Under these conditions, judicial estoppel does not apply.
Instead, the parties freely presented their facts to the ultimate truth-finder, the jury. The jury concluded that WVUH had a duty of care to maintain a safe environment for the plaintiff, that WVUH breached that duty, and that the breach was a proximate cause of her damages. The precise nature of the plaintiff's legal theories could be inconsistent under Rule 8, and under Rule 15 this Court can adopt whatever legal theory is supported by the facts. The plaintiff's failure to amend the pleadings to conform to the evidence is irrelevant; under Rule 15, the failure so to amend does not affect the result of the trial of these issues.
But the majority's opinion tramples the Rules of Civil Procedure, and imposed an impossible burden upon the plaintiff. The majority opinion expects plaintiffs to file specific factual allegations in their complaint before conducting discovery, and to list all statutes that do not apply to their case.
And, in the end, a jury's verdict was ignored and justice was denied.

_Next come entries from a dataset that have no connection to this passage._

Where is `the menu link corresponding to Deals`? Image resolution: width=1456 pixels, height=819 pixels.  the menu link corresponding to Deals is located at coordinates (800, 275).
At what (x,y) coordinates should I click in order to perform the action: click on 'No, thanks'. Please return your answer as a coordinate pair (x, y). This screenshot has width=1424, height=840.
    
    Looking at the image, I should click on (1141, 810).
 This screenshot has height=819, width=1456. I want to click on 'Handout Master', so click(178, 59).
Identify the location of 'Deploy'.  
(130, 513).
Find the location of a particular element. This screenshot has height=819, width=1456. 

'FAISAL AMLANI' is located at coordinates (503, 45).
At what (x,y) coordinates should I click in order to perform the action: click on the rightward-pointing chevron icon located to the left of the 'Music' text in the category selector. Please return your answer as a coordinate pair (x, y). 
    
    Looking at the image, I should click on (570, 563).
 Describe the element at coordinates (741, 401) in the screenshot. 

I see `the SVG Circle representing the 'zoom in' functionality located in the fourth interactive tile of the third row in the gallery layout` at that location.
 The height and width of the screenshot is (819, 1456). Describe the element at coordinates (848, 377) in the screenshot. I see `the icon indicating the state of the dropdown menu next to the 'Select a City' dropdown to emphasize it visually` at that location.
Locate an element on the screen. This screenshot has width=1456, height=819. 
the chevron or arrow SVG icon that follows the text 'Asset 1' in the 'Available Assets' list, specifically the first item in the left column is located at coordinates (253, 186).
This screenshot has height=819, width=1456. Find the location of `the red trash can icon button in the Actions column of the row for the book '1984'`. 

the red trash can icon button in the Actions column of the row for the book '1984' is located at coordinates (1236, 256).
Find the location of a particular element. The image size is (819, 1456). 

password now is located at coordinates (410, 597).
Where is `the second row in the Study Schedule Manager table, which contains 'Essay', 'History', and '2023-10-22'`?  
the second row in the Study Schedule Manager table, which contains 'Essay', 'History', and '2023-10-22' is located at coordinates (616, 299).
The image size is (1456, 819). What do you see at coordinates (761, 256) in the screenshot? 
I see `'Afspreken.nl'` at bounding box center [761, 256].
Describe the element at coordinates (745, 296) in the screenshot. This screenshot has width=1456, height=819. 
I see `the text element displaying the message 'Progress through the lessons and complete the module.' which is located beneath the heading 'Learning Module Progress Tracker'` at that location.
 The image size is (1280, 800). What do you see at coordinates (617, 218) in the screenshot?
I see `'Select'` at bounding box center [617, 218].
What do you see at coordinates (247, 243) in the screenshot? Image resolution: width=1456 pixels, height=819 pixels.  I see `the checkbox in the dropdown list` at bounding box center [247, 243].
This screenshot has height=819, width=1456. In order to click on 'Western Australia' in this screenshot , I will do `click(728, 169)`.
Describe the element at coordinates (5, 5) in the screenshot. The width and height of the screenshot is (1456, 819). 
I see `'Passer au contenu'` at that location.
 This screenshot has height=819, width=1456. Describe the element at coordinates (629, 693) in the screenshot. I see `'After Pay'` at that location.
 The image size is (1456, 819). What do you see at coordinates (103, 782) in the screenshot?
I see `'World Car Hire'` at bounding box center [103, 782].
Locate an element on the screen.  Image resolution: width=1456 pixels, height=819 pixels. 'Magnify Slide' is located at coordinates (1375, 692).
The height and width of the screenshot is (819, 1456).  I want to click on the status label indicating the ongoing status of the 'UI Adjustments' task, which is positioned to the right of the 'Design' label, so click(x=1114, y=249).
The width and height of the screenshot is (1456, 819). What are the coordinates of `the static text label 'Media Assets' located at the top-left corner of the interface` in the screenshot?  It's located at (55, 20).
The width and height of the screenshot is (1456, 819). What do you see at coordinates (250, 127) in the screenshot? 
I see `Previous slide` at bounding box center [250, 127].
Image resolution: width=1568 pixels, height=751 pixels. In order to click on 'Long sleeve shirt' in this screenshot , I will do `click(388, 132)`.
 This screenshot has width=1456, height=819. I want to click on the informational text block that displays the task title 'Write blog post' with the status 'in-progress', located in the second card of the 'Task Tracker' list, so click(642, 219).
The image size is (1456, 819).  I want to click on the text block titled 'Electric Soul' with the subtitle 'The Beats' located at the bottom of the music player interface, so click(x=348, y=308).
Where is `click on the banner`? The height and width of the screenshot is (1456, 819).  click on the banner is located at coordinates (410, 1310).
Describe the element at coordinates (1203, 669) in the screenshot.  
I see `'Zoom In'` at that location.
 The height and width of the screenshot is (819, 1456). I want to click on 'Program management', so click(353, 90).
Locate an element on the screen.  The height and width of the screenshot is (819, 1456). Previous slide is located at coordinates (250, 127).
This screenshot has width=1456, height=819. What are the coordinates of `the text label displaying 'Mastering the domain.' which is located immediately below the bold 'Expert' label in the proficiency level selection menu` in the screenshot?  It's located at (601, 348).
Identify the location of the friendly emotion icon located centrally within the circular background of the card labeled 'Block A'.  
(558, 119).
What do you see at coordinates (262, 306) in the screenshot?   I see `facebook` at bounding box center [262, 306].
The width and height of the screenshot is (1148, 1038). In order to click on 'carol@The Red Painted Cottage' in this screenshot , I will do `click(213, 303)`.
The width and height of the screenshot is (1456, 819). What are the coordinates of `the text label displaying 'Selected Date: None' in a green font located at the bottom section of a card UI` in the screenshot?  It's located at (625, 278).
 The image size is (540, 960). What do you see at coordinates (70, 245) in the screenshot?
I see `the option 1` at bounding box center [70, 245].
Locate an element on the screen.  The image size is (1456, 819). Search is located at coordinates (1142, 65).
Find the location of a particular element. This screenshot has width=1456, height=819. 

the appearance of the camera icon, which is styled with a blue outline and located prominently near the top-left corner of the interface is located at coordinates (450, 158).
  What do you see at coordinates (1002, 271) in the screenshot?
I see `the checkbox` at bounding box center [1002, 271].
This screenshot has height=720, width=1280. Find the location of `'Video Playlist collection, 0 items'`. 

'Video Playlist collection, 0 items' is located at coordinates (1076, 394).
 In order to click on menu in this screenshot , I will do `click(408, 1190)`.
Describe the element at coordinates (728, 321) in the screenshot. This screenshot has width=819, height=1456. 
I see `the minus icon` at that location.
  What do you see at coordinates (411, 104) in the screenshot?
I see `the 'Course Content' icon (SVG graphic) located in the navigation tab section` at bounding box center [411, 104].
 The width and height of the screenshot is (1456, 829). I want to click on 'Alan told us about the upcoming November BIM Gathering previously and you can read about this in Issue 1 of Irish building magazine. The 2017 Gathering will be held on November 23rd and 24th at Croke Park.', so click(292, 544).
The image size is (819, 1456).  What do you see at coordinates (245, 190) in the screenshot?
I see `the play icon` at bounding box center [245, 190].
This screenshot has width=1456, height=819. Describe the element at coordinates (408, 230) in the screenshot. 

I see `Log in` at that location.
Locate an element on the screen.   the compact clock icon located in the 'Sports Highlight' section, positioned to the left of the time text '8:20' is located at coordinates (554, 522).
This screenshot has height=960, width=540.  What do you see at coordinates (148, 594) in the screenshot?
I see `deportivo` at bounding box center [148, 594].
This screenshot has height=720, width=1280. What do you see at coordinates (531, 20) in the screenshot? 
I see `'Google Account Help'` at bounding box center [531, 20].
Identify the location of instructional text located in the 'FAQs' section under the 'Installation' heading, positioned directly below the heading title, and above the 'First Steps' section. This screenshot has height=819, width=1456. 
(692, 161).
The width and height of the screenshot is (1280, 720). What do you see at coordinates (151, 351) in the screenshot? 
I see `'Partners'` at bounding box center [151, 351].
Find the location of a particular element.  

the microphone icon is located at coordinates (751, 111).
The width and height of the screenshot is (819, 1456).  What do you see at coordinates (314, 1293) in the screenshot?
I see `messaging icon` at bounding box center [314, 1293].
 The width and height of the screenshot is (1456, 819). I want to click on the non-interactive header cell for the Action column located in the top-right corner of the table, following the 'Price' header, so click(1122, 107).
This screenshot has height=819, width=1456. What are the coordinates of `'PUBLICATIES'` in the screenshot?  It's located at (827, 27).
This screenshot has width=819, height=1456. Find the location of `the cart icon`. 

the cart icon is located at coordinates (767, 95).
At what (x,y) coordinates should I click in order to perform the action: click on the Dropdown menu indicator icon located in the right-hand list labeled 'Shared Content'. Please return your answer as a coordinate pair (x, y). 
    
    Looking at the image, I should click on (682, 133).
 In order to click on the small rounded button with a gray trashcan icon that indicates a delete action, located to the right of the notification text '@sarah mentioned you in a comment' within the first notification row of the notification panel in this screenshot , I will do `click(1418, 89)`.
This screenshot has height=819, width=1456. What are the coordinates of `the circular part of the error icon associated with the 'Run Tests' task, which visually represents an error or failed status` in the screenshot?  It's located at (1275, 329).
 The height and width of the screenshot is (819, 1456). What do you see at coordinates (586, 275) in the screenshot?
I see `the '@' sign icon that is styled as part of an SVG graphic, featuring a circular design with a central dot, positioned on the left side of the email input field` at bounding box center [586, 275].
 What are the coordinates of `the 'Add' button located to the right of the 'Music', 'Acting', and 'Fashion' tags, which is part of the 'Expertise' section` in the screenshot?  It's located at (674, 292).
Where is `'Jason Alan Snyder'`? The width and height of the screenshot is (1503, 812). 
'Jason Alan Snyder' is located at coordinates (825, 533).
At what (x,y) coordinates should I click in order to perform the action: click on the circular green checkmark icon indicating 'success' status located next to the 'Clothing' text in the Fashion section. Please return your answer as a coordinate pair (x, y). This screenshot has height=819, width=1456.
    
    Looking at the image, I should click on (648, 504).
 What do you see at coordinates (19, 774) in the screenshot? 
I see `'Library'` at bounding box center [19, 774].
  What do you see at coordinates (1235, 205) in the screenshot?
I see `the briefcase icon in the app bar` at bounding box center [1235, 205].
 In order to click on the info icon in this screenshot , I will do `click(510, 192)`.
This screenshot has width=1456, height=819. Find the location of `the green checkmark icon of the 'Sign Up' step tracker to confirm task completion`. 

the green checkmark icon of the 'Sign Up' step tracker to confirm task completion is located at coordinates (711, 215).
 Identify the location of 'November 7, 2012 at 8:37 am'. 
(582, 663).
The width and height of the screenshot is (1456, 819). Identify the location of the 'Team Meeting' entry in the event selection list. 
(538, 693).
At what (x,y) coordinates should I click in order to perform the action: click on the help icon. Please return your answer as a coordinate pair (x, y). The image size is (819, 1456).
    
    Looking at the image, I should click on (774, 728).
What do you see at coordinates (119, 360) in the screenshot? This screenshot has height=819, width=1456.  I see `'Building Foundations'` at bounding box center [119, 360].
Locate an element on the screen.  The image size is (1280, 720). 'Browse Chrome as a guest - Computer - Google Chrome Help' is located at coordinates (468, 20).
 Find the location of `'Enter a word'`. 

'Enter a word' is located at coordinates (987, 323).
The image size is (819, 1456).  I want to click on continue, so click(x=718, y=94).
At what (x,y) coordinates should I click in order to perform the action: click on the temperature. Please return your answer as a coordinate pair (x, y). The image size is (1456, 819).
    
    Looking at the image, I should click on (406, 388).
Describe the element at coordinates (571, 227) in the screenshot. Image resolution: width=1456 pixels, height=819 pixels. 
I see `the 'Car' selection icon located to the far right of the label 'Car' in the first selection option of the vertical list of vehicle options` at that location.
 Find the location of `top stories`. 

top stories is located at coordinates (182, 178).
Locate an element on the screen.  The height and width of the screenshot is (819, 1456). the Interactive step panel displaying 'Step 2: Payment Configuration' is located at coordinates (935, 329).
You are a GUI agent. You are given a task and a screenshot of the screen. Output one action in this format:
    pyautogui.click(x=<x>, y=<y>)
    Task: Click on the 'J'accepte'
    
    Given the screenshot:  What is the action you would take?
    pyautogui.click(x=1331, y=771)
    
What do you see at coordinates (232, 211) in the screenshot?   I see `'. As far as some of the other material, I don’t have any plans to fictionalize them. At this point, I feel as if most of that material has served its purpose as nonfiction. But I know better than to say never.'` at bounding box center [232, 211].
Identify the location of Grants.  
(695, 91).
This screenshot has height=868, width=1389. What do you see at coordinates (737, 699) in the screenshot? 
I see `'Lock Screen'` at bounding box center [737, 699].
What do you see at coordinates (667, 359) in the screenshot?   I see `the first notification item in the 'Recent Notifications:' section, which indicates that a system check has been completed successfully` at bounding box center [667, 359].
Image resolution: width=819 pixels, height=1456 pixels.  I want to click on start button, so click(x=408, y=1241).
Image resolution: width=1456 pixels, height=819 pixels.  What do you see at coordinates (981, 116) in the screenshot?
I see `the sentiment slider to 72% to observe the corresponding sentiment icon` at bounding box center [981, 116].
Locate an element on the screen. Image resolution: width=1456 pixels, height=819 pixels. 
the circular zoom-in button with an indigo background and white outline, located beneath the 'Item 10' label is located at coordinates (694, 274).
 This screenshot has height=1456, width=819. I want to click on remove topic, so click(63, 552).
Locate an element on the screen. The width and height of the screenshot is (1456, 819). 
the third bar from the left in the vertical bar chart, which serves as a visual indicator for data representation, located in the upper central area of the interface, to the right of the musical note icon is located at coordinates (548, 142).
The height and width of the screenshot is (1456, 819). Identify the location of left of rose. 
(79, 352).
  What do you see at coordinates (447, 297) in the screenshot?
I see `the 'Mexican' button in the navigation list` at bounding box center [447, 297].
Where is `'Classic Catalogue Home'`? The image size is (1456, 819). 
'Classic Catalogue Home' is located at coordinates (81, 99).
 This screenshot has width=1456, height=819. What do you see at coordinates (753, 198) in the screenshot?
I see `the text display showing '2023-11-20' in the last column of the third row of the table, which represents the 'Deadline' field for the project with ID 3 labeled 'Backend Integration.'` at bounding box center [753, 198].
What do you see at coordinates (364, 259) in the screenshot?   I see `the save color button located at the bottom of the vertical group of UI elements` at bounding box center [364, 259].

If there is any light to be found in the majority's opinion, it is in the fact that it did not actually address the parties' legal arguments. I suspect it was because the majority opinion could not do so without either issuing an opinion unfavorable to the hospital, or issuing an opinion that was more factually and legally wrong.
I dissent.
See also, City Bank of Wheeling v. Bryan, 72 W.Va. 29, 78 S.E. 400 (1913) (A variance between the allegation and proof, not called to the attention of the lower court by any means, if not so great as to show distinct causes of suit, will be treated by this court as having been waived.). For additional authorities, see, Carter v. Swift, 513 S.E.2d 766 (Ga.App.,1999) (Although accord and satisfaction was not pled as affirmative defense in action to recover on promissory note, the issue was tried by the parties, and, therefore, would be treated on appeal as if raised by the pleadings.); Boers v. Payline Systems, Inc., 918 P.2d 432 (Or.App.,1996) (When defect in pleading consists of omission of necessary fact that pleader could have added by amendment . . . Court of Appeals will treat case as though question had been raised at proper time and pleadings amended accordingly.); Auburn Harpswell Ass'n v. Day, 438 A.2d 234 (Me.,1981) (Issues not raised by the pleadings but tried by express or implied consent are treated in all respects as if they had been raised in the pleadings. Rules Civ.Proc., Rule 15(b)); Pickett v. First American Sav. & Loan Ass'n, 412 N.E.2d 1113 (Ill.App.5.Dist.,1980) (In interest of justice, courts of review will not ignore plaintiff's real claim so long as it is supported by evidence, even though it may not have been adequately pleaded); Sorrells v. Bailey Cattle Co., 595 S.W.2d 950 (Ark.App.,1980) (In de novo review of equity case, Court of Appeals treated pleadings as amended to conform with proof); PSL Realty Co. v. Granite Inv. Co., 395 N.E.2d 641 (Ill.App. 5 Dist.,1979) (Where issues regarding propriety of receiver's spending hundreds of thousands of dollars for capital improvements to apartment units, spending for renovation of units and propriety of receiver's purchasing mortgages covering units were presented to trial court, and issues were continued in Appellate Court in both briefs and oral argument, parties were deemed to have formed issues at trial, even absent formal pleadings); Goldman v. Bloom, 280 N.W.2d 170 (Wis.,1979) (Complaint will be treated as amended, even though no amendment has been requested, where the proof, varying from the pleadings, has been submitted and accepted.)